Qinghai Tibet Railway ~ Sky Train to Lhasa
Tibet Travel Blog› entry 2 of 5 › view all entries
Tibet, the mystical land and dubbed “Roof of the World” becomes easily accessible with the exciting launch of the train that runs from the various cities in China to Lhasa on 1stJuly 2006. China’s President Hu Jintao declared at the launch of the first train to Lhasa as another magnificent feat made by the Chinese people after the completion of the Three Gorge Dam. This train has aroused much of the world's attention and it had certainly caught our attention too. Plans made, booking secured and we were on our way to try out this novelty ride three months after the launch.
Not wanting to ride through entire China to Lhasa, we chose to start our train ride in Lanzhou.
This railway is certainly something to rave about - from being the world's highest and longest plateau railroad to being an engineering marvel with technological breakthroughs in the railway construction as almost half of the total track was being built on fragile permafrost (frozen soil). About 960 km of the track is located 4,000m above sea level.
A journey on this railway meant that we became witness of magnificent projects, of which 9 made world records in the railway history:
1) The highest railway in the world at 5,072m above sea level.
2) The longest plateau railway stretching a length of 1,142km.
3) The longest plateau railway crossing the permafrost.
4) The highest train station in the world – Tangula Train Station at 5,068m above sea level.
5) The most elevated tunnel in the world on permafrost – Fenghuoshan Tunnel at 4,905m above sea level.
6) The longest tunnel on permafrost with a length of 1,686m at the Kunlun Mountain Tunnel.
7) The highest track-laying base in the world - Anduo County with a height of 4,704m above sea leavel.
8) The longest rail bridge over the plateau permafrost – Qingshuihe Bridge at 11.7km.
9) The fastest train compared with all other plateau rails at a speed of 100km/hr on permafrost and 120km/hr on regular soil.
The scenery along the Tibetan plateau was nothing short of breathtaking – grand snow capped mountains, glaciers, miles and miles of vast wilderness, wild yaks and sheep roaming in the grasslands, highlands and of course the beautiful and peaceful Cuona Lake which is a huge lake covering 300 square kilometers and the highest freshwater lake at 4,594m above sea level.
Considered as an engineering miracle, the construction challenges include the fragile permafrost and marsh easily damaged by human encroachment, oxygen deficiency due to the high altitude, freezing coldness and ecologically vulnerable environment including the wild highland animals. To prevent the permafrost from melting and the railway track from sinking, sunshades and high-tech cooling columns had been plunged into embankments and thick gravel pads were used to keep the ground stay frozen.

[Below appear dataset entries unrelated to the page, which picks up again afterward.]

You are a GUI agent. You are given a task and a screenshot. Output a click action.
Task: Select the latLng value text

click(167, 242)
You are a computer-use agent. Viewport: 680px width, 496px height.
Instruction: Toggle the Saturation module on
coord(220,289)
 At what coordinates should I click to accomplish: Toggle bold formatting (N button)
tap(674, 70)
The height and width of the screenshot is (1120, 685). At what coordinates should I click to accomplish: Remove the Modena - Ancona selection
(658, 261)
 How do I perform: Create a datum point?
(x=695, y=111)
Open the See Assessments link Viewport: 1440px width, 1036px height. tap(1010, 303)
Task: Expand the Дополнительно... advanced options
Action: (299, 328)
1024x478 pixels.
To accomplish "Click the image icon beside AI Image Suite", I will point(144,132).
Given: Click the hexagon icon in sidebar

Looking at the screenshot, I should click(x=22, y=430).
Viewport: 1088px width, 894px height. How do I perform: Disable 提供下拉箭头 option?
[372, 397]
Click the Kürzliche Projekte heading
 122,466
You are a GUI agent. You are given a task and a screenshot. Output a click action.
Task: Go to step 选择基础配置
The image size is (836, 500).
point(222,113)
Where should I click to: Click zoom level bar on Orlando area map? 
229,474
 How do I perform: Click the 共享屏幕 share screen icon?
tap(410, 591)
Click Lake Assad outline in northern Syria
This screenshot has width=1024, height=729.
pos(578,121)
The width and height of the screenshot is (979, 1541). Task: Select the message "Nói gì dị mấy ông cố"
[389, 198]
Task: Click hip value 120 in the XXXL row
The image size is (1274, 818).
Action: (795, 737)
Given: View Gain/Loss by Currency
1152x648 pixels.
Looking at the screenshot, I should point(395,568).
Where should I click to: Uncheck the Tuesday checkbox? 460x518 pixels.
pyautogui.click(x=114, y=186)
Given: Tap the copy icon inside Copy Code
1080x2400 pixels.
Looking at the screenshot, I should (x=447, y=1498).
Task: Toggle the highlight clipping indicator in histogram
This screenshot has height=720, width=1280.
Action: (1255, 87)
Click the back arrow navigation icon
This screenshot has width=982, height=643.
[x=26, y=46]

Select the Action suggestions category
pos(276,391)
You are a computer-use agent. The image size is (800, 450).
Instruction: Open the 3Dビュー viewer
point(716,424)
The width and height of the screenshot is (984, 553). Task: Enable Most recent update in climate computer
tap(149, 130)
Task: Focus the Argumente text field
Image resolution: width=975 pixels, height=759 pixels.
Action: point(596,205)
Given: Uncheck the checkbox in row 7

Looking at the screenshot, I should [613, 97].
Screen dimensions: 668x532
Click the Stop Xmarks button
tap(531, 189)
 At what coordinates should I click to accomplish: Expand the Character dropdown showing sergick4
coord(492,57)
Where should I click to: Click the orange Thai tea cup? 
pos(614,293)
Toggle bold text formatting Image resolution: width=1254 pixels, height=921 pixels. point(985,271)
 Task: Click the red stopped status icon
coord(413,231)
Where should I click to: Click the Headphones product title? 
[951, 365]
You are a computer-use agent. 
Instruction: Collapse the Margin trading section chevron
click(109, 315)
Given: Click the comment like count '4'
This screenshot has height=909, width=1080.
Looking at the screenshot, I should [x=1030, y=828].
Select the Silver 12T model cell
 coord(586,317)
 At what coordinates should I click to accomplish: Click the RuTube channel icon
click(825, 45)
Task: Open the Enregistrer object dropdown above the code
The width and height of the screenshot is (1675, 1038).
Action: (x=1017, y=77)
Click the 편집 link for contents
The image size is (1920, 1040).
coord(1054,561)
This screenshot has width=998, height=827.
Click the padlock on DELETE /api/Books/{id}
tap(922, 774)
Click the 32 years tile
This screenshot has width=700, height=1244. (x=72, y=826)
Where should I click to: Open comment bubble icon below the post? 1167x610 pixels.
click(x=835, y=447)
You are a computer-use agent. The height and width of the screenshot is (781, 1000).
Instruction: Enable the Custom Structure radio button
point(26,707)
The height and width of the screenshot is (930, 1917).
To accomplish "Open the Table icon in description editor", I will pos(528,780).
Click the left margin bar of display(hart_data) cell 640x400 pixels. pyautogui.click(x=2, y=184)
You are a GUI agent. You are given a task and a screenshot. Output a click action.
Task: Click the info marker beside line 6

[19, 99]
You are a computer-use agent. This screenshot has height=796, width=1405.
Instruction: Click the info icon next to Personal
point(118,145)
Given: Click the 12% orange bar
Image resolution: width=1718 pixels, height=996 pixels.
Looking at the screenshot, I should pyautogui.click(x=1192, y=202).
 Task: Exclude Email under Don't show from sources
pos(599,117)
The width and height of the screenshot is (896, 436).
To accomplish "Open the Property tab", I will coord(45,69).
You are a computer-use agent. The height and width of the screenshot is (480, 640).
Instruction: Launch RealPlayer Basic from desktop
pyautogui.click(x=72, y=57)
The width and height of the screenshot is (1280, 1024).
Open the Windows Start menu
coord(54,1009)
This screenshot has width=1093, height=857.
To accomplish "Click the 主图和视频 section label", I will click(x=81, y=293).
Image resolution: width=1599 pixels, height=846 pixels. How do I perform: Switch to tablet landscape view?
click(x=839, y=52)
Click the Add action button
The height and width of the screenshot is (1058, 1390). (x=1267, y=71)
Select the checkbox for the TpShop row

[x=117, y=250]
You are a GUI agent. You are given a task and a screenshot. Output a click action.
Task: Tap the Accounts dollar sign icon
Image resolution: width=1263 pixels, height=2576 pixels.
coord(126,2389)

Like in an aircraft, the inside of the train was regulated with oxygen from 3,000m above sea level onwards. There were many oxygen outlet points along the entire train, including under the seats and tables in the dining car. Unwell passengers suffering from altitude sickness could easily obtain the additional oxygen by plugging a nozzle into these outlets located next to seats / sleepers and along the corridors.
The soft sleepers that we had booked were very comfortable. The soft sleeper compartments consisted of four cushioned beds with thick blankets and pillows. Each bed had its own TV screen at the foot of the bed including headphone and reading lamp. There was also a control to adjust the volume of the train announcement to avoid any disturbances at night.
The cuisine served on the train was local Chinese food. A variety of set meals were available at economical prices. For a set dinner costing US$60 for three people, we had a feast of nine dishes including excellent cod fish, meat and vegetables and herbal soup with cordyceps (Dong Cong Xia Cao) which was supposed to help with altitude acclimatization.
This train ride was a great alternative to flying into Lhasa. Not only was the view of the Qinghai province and the Tibetan plateau breathtaking, it also allowed the body more time to start acclimatizing to the higher altitudes.